§ **Given entries**
○ ○ ○ ○ ○ ○ ○

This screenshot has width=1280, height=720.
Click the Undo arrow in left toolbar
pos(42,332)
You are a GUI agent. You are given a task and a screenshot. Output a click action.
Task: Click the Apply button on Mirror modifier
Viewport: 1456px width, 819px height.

○ ○ ○ ○ ○ ○ ○

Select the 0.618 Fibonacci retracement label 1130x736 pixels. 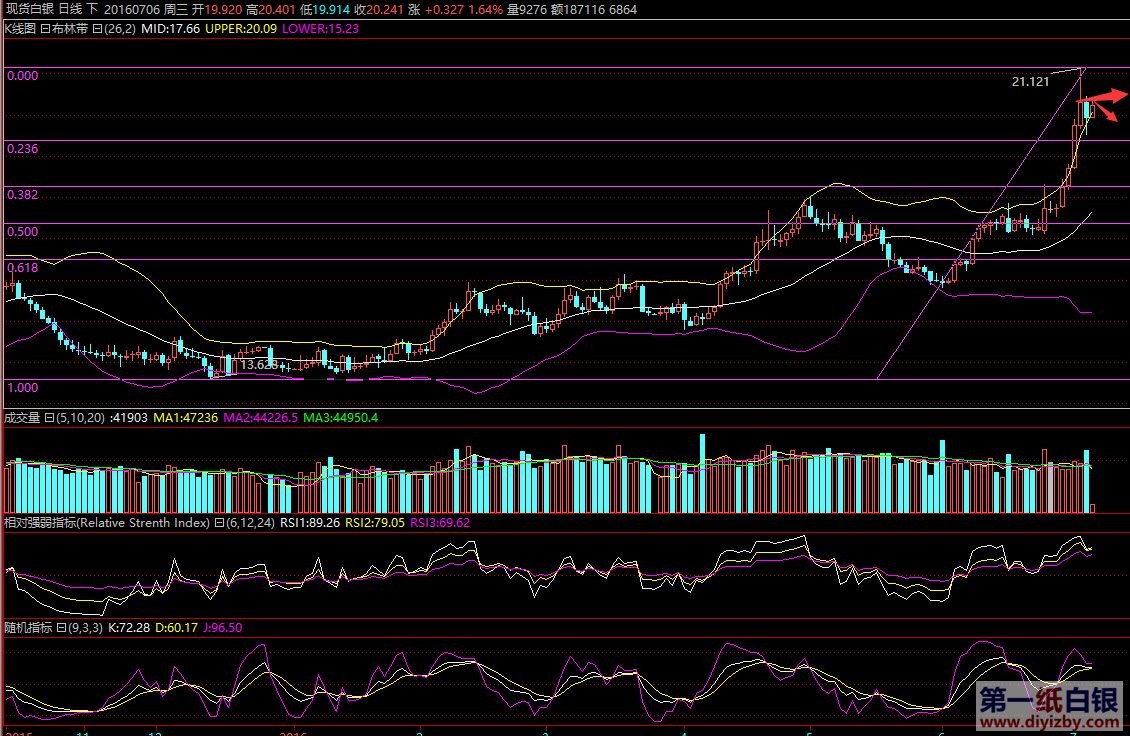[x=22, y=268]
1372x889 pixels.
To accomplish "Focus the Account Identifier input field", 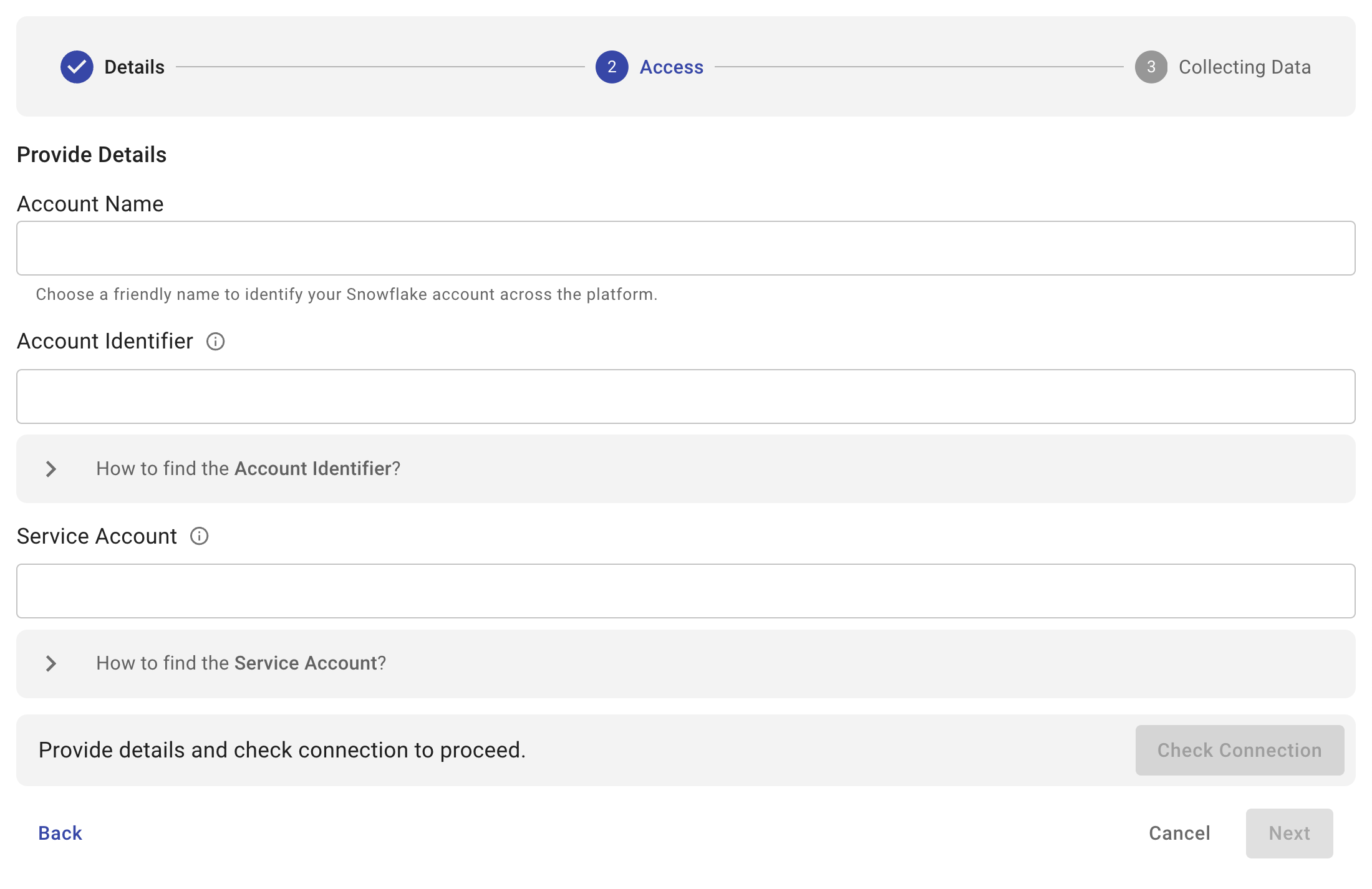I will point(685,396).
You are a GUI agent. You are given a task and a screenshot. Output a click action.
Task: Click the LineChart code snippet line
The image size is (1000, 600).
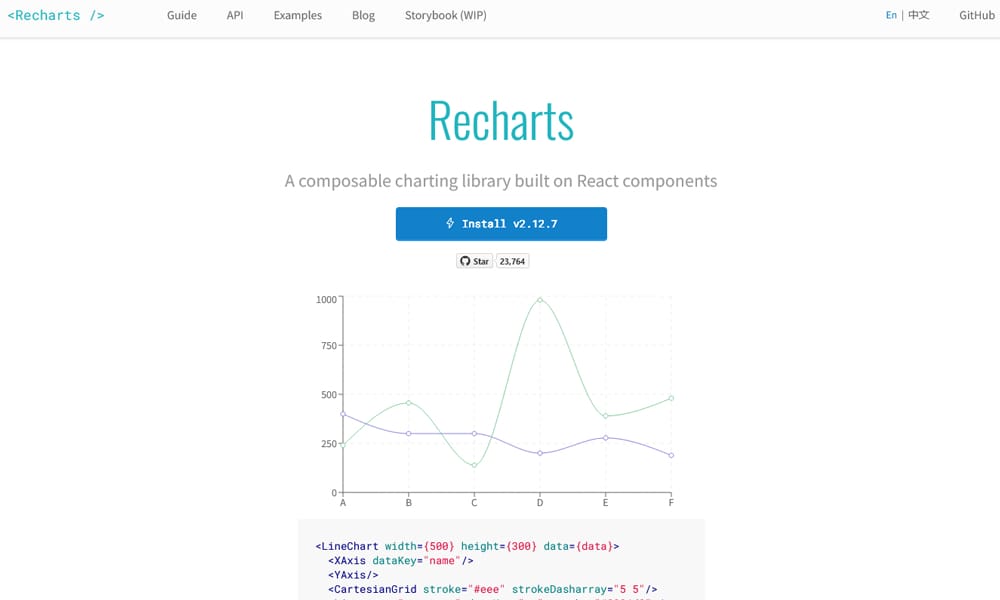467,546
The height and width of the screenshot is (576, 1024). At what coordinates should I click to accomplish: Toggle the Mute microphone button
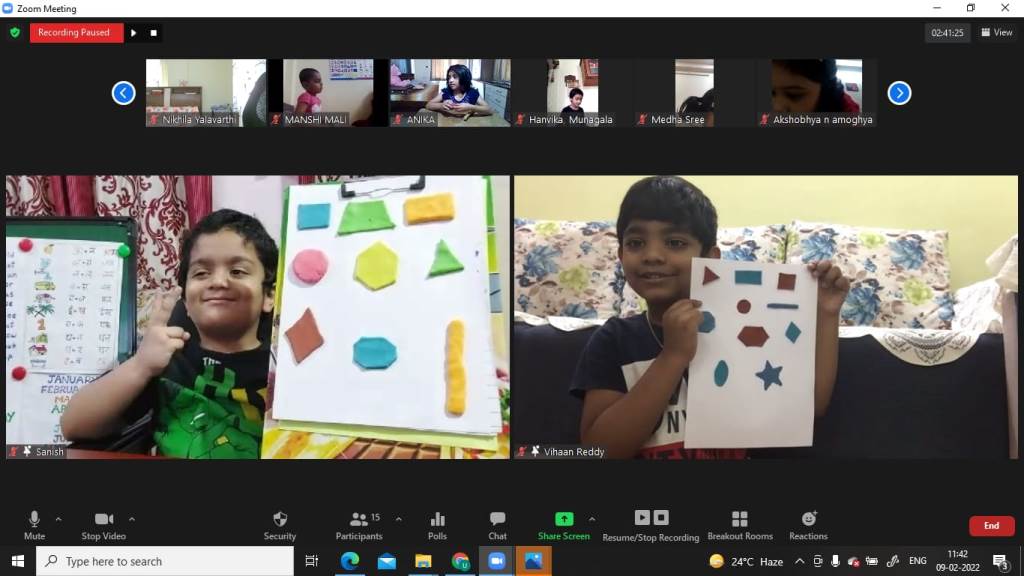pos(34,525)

○ ○ ○ ○ ○ ○ ○

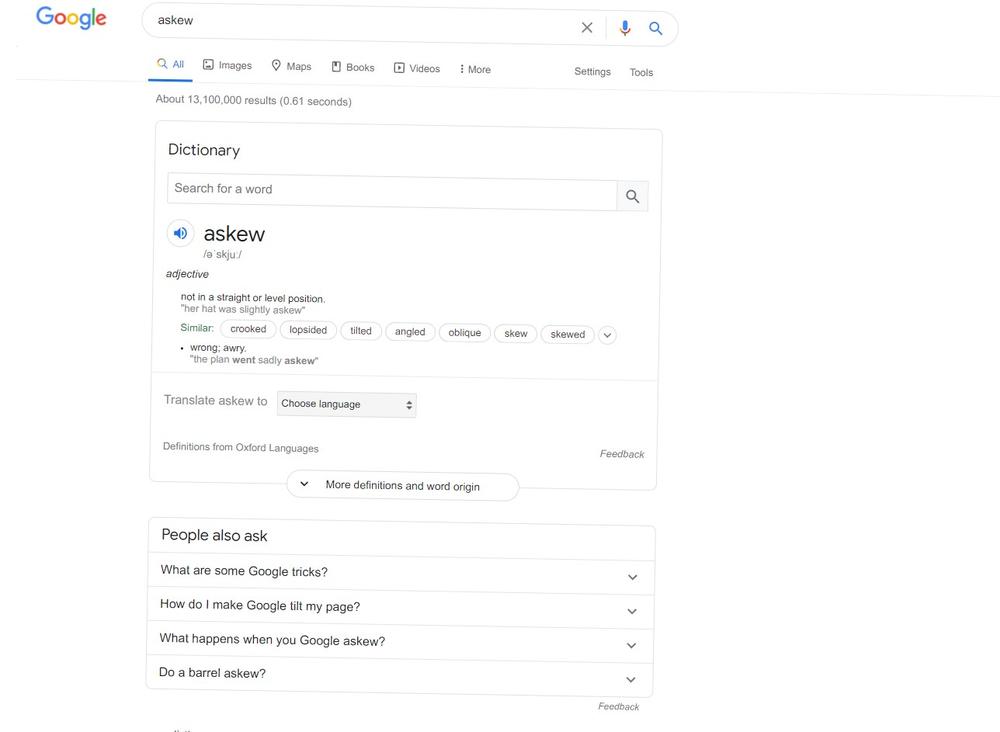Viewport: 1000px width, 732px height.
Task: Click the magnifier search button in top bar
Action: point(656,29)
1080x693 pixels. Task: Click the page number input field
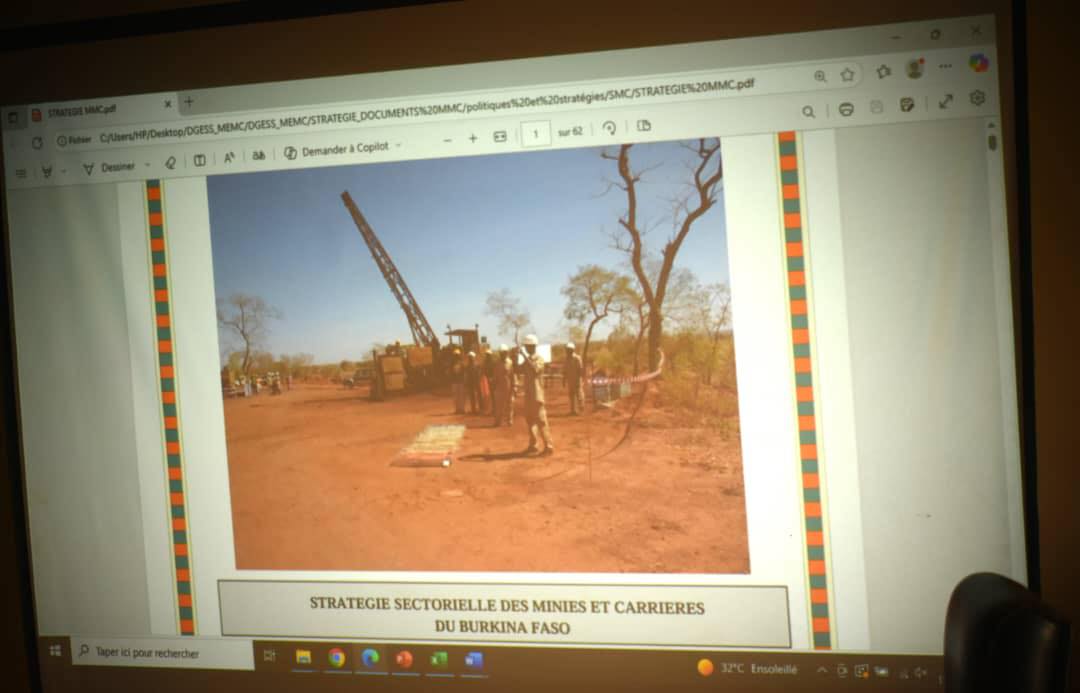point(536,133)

○ ○ ○ ○ ○ ○ ○

§ **Task directions**
Return the entries that begin with the line containing "This screenshot has width=1280, height=720." and continue through the line containing "Viewport: 1456px width, 819px height.", copying every line in that span without any change.

§ **Answer below**
This screenshot has width=1280, height=720.
Click the Undo arrow in left toolbar
pos(42,332)
You are a GUI agent. You are given a task and a screenshot. Output a click action.
Task: Click the Apply button on Mirror modifier
Viewport: 1456px width, 819px height.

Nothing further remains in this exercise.